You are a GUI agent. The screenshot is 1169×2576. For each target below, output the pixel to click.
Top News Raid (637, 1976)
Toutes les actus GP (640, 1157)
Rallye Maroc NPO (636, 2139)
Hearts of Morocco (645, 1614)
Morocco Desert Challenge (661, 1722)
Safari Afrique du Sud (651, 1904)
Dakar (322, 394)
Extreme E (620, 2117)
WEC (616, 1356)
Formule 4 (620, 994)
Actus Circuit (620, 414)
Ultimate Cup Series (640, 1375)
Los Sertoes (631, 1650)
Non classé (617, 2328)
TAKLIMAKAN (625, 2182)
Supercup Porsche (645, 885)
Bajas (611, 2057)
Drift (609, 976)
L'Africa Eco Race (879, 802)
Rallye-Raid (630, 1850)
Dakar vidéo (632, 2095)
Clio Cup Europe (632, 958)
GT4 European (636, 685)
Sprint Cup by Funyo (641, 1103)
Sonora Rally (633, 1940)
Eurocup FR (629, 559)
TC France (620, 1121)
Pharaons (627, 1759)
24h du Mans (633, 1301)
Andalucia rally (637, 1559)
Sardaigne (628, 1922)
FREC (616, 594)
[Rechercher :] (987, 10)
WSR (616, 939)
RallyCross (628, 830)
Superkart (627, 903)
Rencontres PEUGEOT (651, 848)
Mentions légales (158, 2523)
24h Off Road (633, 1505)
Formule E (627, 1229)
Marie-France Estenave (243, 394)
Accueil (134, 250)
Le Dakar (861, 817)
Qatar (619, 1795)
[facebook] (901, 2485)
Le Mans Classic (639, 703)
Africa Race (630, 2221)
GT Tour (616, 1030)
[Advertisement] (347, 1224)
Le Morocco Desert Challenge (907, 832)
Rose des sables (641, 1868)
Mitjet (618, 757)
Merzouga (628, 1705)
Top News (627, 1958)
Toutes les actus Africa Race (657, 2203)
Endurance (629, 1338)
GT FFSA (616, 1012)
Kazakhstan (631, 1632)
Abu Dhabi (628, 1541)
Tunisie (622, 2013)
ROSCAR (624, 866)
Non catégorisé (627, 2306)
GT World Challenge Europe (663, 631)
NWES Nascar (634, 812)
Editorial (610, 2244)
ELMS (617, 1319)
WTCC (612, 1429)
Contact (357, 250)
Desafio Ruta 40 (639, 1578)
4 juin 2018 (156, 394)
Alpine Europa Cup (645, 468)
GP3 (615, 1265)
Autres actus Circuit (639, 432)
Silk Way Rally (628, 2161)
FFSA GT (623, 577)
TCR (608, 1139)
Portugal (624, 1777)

▶ [Exercise]:
Go through the listing above and write out exactly the lines starting with the one holding "Mentions légales (158, 2523)" and running through the one holding "Abu Dhabi (628, 1541)", ends included, and no others.

▶ [Solution]:
Mentions légales (158, 2523)
24h Off Road (633, 1505)
Formule E (627, 1229)
Marie-France Estenave (243, 394)
Accueil (134, 250)
Le Dakar (861, 817)
Qatar (619, 1795)
[facebook] (901, 2485)
Le Mans Classic (639, 703)
Africa Race (630, 2221)
GT Tour (616, 1030)
[Advertisement] (347, 1224)
Le Morocco Desert Challenge (907, 832)
Rose des sables (641, 1868)
Mitjet (618, 757)
Merzouga (628, 1705)
Top News (627, 1958)
Toutes les actus Africa Race (657, 2203)
Endurance (629, 1338)
GT FFSA (616, 1012)
Kazakhstan (631, 1632)
Abu Dhabi (628, 1541)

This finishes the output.